**Document segment**
Your submission will help us show that there is support for this letter which asks the University of California Board of Regents to improve access to their medicines in low-and-middle income countries by adopting the Affordable Access Plan. Whether you are faculty, alumni, student, staff, or a member of the surrounding community, your voice is vital.
Dear University of California Board of Regents,
We are Universities Allied for Essential Medicines (UAEM), a global student-driven organization aimed at increasing access to medicines through collaboration with universities around the world. Our members include students and alumni of the University of California system who are deeply concerned by the ongoing and unnecessary barriers to accessing life-saving therapies discovered and developed on campus and the University of California’s limited action to enable equitable access through better licensing practices.
The UC system is uniquely positioned to be the guiding force for ensuring patient populations can access the essential medicines developed on UC campuses. The University of California (UC) is the leading entity in university innovation, granted the most patents of all university systems in the world as of 2021. Across the UC system, mission statements reflect values such as “promoting translational discoveries into public benefit” (UCSF), applying “knowledge for the betterment of our global society” (UCLA), and “seeking the well-being and security of all, as responsible stewards…with appropriate controls, accountability and transparency” (UC Berkeley). UAEM has a robust history of collaborating with the UC to promote these ideals. In 2012, UAEM students pushed the UC system to adopt global access licensing principles. UAEM has been elated to see that UC Berkeley took steps to move the principles into action with the socially responsible licensing program. However, there is still improvement needed to address access beyond a few neglected diseases.

**Excerpted records**
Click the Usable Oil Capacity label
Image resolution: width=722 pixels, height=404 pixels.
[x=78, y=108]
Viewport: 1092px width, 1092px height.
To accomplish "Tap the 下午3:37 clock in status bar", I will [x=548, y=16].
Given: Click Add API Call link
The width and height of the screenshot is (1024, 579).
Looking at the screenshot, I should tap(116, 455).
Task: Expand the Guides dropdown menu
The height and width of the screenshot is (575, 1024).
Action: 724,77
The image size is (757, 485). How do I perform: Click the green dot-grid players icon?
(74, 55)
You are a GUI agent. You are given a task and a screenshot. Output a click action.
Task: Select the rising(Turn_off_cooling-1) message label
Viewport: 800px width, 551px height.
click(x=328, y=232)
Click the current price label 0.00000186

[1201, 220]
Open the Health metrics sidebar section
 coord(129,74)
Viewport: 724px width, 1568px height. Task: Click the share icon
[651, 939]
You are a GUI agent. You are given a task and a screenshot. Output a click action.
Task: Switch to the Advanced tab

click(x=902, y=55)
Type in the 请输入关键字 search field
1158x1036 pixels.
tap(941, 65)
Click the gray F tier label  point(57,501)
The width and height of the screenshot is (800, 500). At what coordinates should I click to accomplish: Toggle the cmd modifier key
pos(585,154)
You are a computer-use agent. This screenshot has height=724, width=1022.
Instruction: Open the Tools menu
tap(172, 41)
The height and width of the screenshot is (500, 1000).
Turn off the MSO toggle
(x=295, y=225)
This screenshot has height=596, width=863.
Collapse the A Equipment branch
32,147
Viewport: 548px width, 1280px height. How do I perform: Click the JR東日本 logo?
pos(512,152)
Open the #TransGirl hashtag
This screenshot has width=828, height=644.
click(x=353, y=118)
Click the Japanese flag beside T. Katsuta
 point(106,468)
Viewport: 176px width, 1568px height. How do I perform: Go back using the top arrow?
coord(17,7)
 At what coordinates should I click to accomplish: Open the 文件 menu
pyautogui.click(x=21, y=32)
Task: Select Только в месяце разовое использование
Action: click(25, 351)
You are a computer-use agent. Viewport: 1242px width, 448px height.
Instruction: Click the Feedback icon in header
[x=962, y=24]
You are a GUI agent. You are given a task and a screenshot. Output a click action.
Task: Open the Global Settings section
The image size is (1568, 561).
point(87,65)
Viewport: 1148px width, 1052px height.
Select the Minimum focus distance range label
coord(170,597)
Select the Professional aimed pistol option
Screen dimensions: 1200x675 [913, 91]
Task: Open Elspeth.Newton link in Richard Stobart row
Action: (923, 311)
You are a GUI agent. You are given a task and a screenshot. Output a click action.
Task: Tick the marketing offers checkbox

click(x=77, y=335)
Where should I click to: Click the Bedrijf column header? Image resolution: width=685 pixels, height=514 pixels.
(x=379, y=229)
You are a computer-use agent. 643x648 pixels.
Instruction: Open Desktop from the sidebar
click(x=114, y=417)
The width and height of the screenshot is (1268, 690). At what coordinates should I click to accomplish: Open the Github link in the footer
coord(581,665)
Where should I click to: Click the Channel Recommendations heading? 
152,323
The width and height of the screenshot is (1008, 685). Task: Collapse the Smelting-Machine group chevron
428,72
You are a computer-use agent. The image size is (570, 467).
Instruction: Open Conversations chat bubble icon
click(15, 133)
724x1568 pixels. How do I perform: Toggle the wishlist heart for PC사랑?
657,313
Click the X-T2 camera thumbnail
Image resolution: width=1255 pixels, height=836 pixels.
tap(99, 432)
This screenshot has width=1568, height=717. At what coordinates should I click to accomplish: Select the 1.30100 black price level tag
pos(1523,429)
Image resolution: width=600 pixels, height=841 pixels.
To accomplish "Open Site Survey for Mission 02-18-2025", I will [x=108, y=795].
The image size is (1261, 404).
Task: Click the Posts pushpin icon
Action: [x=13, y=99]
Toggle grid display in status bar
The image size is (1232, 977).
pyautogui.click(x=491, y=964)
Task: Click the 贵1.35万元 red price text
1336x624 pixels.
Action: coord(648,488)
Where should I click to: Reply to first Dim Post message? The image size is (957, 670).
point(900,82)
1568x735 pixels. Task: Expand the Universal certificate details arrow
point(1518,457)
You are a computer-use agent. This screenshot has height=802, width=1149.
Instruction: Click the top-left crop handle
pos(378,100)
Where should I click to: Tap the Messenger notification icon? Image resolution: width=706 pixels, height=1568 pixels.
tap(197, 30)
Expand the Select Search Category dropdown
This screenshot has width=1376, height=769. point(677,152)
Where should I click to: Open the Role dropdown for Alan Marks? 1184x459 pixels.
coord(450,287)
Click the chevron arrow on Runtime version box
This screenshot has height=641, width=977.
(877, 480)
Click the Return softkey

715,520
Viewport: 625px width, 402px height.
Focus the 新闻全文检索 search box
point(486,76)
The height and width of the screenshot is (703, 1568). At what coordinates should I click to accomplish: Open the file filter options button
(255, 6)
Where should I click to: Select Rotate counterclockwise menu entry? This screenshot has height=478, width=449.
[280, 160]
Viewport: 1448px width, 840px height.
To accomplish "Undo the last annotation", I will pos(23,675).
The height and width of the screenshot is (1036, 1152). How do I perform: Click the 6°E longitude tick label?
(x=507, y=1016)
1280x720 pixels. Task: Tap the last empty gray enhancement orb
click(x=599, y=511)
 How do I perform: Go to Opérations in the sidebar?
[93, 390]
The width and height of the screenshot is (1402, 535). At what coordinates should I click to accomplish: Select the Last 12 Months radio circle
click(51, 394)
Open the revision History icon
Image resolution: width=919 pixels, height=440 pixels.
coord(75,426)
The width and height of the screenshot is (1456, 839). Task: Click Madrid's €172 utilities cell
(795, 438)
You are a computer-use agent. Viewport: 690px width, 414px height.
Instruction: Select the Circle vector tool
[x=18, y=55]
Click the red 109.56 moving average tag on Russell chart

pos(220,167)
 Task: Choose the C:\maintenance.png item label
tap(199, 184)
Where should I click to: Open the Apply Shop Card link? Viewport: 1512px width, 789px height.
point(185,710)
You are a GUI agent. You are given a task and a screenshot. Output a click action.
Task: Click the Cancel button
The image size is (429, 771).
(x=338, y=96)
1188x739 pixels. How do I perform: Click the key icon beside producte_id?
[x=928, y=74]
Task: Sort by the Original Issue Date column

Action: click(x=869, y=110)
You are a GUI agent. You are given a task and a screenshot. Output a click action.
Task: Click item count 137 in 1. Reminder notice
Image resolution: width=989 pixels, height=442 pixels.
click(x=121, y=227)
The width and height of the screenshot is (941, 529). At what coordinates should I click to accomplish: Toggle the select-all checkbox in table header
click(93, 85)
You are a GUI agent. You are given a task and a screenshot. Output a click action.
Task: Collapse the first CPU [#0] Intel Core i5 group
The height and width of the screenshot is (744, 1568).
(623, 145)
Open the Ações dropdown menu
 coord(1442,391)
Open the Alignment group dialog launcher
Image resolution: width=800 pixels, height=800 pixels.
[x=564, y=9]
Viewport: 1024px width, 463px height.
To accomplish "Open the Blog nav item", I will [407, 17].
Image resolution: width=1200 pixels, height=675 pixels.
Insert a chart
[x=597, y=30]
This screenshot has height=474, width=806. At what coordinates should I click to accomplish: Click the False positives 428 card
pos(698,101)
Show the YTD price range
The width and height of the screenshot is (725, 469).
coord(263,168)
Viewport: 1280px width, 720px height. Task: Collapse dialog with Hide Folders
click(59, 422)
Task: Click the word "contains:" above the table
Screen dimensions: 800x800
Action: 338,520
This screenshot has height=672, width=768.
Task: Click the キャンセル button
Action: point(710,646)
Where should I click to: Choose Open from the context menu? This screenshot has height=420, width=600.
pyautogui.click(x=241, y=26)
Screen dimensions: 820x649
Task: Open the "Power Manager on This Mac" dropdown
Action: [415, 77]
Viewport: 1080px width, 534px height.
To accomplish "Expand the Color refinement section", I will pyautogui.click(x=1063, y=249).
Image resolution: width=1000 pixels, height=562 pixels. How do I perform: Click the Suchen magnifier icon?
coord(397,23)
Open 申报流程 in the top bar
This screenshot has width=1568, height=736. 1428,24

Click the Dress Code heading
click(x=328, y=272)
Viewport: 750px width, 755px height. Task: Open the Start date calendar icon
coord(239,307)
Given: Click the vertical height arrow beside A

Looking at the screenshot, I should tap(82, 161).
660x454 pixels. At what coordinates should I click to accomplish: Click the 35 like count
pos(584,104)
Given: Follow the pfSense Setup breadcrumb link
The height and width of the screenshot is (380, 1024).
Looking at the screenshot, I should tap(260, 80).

**Work task 1**
Return, word for word, the part of the letter to the UC Regents that begins at the words "Dear University of" and stops after "better licensing practices.".
**Work task 2**
Rewrite the paragraph of the letter to the UC Regents that opens with "The UC system is uniquely positioned" as a short bulleted list that keeps its main facts.
**Work task 3**
Please write what comes next in the letter to the UC Regents, picking up after its final sentence.

**Expected output 1**
Dear University of California Board of Regents,
We are Universities Allied for Essential Medicines (UAEM), a global student-driven organization aimed at increasing access to medicines through collaboration with universities around the world. Our members include students and alumni of the University of California system who are deeply concerned by the ongoing and unnecessary barriers to accessing life-saving therapies discovered and developed on campus and the University of California’s limited action to enable equitable access through better licensing practices.

**Expected output 2**
- The UC system is uniquely positioned to ensure that patients can access essential medicines developed on UC campuses.
- As of 2021, UC had been granted the most patents of any university system in the world.
- Campus mission statements cite values such as "promoting translational discoveries into public benefit" (UCSF), applying "knowledge for the betterment of our global society" (UCLA), and seeking "the well-being and security of all" with "appropriate controls, accountability and transparency" (UC Berkeley).
- In 2012, UAEM students pushed the UC system to adopt global access licensing principles.
- UC Berkeley moved those principles into action with its socially responsible licensing program.
- Improvement is still needed to address access beyond a few neglected diseases.

**Expected output 3**
Currently, there are substantial barriers to affordable and equitable access to the UC-developed treatments in low- and middle-income countries. For example, UC Berkeley’s ipilimumab, a groundbreaking treatment for melanoma, is largely unaffordable in non-European markets. Access is especially difficult in Southeast Asia and the Middle East where there are no price reductions. Additionally, UCLA’s life-saving prostate cancer medication Xtandi, was more than 38 times the per capita income in India.
In the wake of UC's patent case in India for Xtandi, UAEM students again went to the Board of Regents to urge them to not keep the global access licensing principles as just mere words, but action. This movement led UCLA’s Technology Development Group (TDG) to adopt the Affordable Access Plan in July 2020. The AAP (Appendix A) is a set of intellectual property provisions aimed at increasing access to all therapies developed at universities for people living in low-and-middle income countries (LMICs). The AAP’s use in UCLA’s biotechnology and pharmaceutical licenses has been met without pushback from industry licensees. This implementation has the promise to allow the university to hold licensees accountable, and has yielded promising conversations with UC Berkeley’s Chancellor and other administrators for potential implementation as a complement to the existing Socially Responsible Licensing Program.
The University of California should adopt the AAP across all its institutions as universal licensing language to prevent future therapies from being inaccessible and unaffordable in LMICs. By doing so, the UC will serve as a leader amongst universities, putting patients before profits and ultimately saving lives.